DR. SCOTT GOTTLIEB (Former FDA Commissioner): Look, it's bad. This is a long-standing problem. There's about 300 drugs in shortage right now, active shortages, and so that's a high level. It's the highest it's been since 2014. But this has been a long-standing challenge. I dealt with it when I was at FDA going back to around 2003. That's how old this problem is.
And the issue is that this mostly affects sterile injectable drugs. That doesn't mean that small molecule pill-form drugs aren't in shortage, but the majority of these shortages are around the sterile, injectable drugs.
The reimbursement for these drugs under government programs has been driven down very low. Something above the marginal cost of manufacturing the drugs. And that's fine when it comes to a pill form drug where there's not a lot that can go wrong. But when it comes to an injectable drug, you need to leave a margin in so people can re-invest in manufacturing facilities, make sure they're high quality. They haven't done that and things go wrong and it results in shortages.
MARGARET BRENNAN: Well, the federal government is capping the cost of certain drugs because of high costs to consumers. Is that going to add to this issue?
SCOTT GOTTLIEB: Well, look, the features under the Inflation Reduction Act will exacerbate this problem because it will prevent these generic manufacturers from being able to take price increases. For example, if they enter a market for the first time or they spend a lot of money upgrading a facility to be complaint with state of the art regulations, they're not going to be able to take a price increase to recoup some of those costs. So it's going to come out of their own pocket.
Fifty percent of generic drugs right now, in a generic portfolio, lose money. So, a generic manufacturer loses money on half of their drugs that they market. That's not a sustainable business model.
I think the administration, under the IRA, should carve out these old, sterile, injectable drugs entirely. They didn't do that in the legislation. So it is going to exacerbate these problems.
The federal government capping the cost of certain drugs will "exacerbate" current drug shortages, former FDA Commissioner @ScottGottliebMD tells @margbrennan.— Face The Nation (@FaceTheNation) May 21, 2023
"It will prevent these generic manufacturers from being able to take price increases." pic.twitter.com/3ZwQSJ8bzQ
"It's bad," former FDA Commissioner @ScottGottliebMD says of the current U.S. drug shortage, which he says has reached the worst level since 2014, with about 300 drugs currently in shortage.— Face The Nation (@FaceTheNation) May 21, 2023
"The issue is that this mostly affects sterile injectable drugs," Gottlieb says. pic.twitter.com/s1sVVauVmm
So much for all the crowing from the Biden camp on how its "Inflation Reduction Act" of 2022 would cut prescription drug prices. Remember this?
President Joe Biden signed the Inflation Reduction Act of 2022 on Aug. 16. This historic legislation will help millions of Medicare enrollees better afford their life-sustaining medications, and millions more Americans will be able to pay their Affordable Care Act premiums.

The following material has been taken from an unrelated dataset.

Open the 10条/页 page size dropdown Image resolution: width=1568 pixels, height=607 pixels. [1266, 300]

"This law finally delivers on a promise that was made for decades to the American people," allowing Medicare to negotiate prescription drug prices, said Biden, who was flanked by several senators and House members and an audience that included cabinet secretaries, staff and supporters in the State Dining Room at the White House. Because of this law, Biden said, "seniors are going to pay less for their prescription drugs" and "13 million people are going to continue to save an average of $800 a year on health insurance" because the law extends expanded subsidies on ACA policies.

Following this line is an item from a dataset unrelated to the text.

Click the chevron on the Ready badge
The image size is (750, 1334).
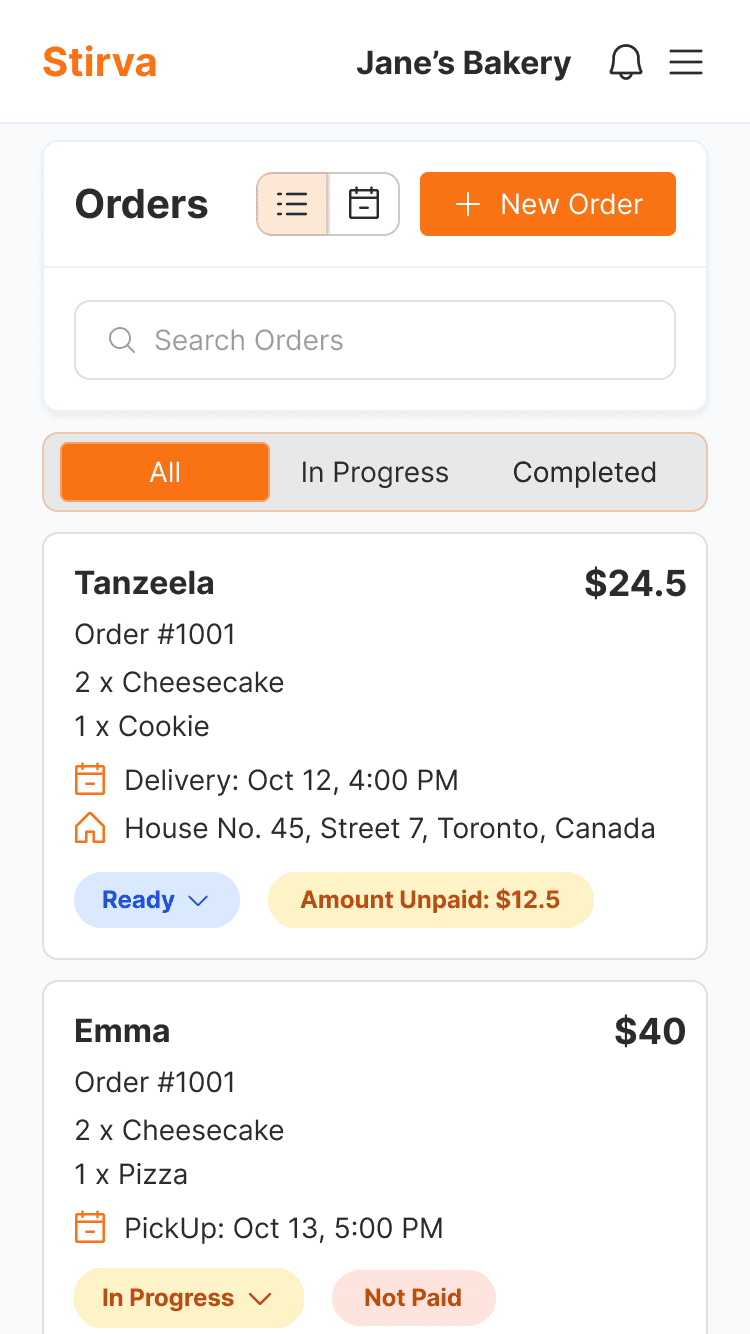pyautogui.click(x=198, y=901)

With most lawmakers away from Washington, D.C. on an August recess, a celebratory signing ceremony has been scheduled for Sept. 6 at the White House.
The footnote that Biden left off is that the prices will be down, all right, if you can find them.

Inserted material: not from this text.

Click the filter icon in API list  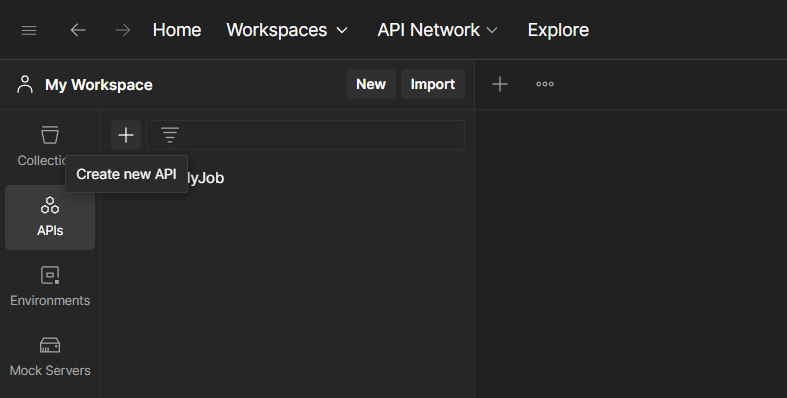[x=170, y=135]
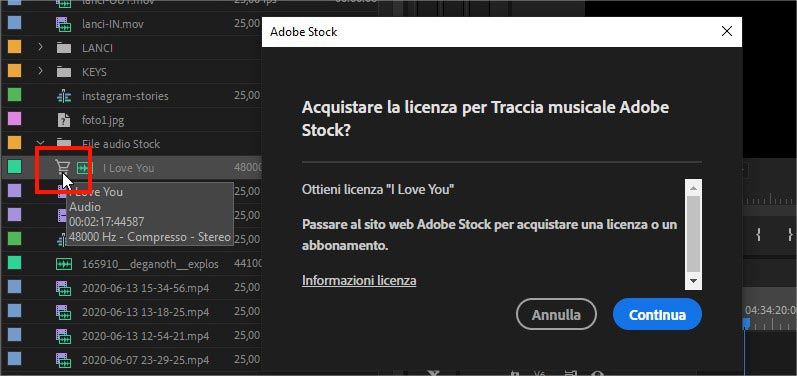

The disgusting thing here is that this is basic economics. Price controls create shortages. It happens every time you try it. I saw it up close in Venezuela in 2005, when the hugely popular Venezuelan Polar brewery pleaded with the Hugo Chávez socialist government to drop its price controls on agricultural ingredients used to make the company's products because the controls had made it utterly impossible for them secure the ingredients or sustain the business at all. It was in a full-page newspaper ad that ran in El Universal. The pleas, of course, went ignored, and today one cannot buy Polar products in Venezuela.
It happens every time because it's sure-as-the-sun-comes-up basic economics.
Here's what the Foundation for Economic Education has on its website:
The one consequence of price controls that is the most central and the most fundamental and important from the point of view of explaining all of the others is the fact that price controls cause shortages.
A shortage is an excess of the quantity of a good buyers are seeking to buy over the quantity sellers are willing and able to sell. In a shortage, there are people willing and able to pay the controlled price of a good, but they cannot obtain it. The good is simply not available to them.
FEE notes that price controls typically come as a result of inflation as a "solution" from ignorant pols. Even leftist economist Paul Krugman rejects them.
Actually, this view of inflation is utterly naive. Rising prices are merely a leading symptom of inflation, not the phenomenon itself. Inflation can exist, and, indeed, accelerate, even though this particular symptom is prevented from appearing. Inflation itself is not rising prices, but an unduly large increase in the quantity of money, caused, almost invariably, by the government. In fact, a good definition of inflation would be, simply: an increase in the quantity of money caused by the government.
The Hoover Institution's David R. Henderson outlines all the subtleties and nuances of this malign idea, with this passage explaining why the cancer drugs, as Gottlieb described, aren't there:
Another effect of price controls is to change the product. Imagine that you own an apartment complex on which the government imposes rent controls that force the rent below what you were planning to charge. For a given apartment, you now have more qualified tenants than you would have had with no rent control. So your incentive to maintain the property and to furnish amenities such as parking decreases. Further pushing you in that direction is the fact that you have less revenue to pay for maintenance and amenities. The product changes.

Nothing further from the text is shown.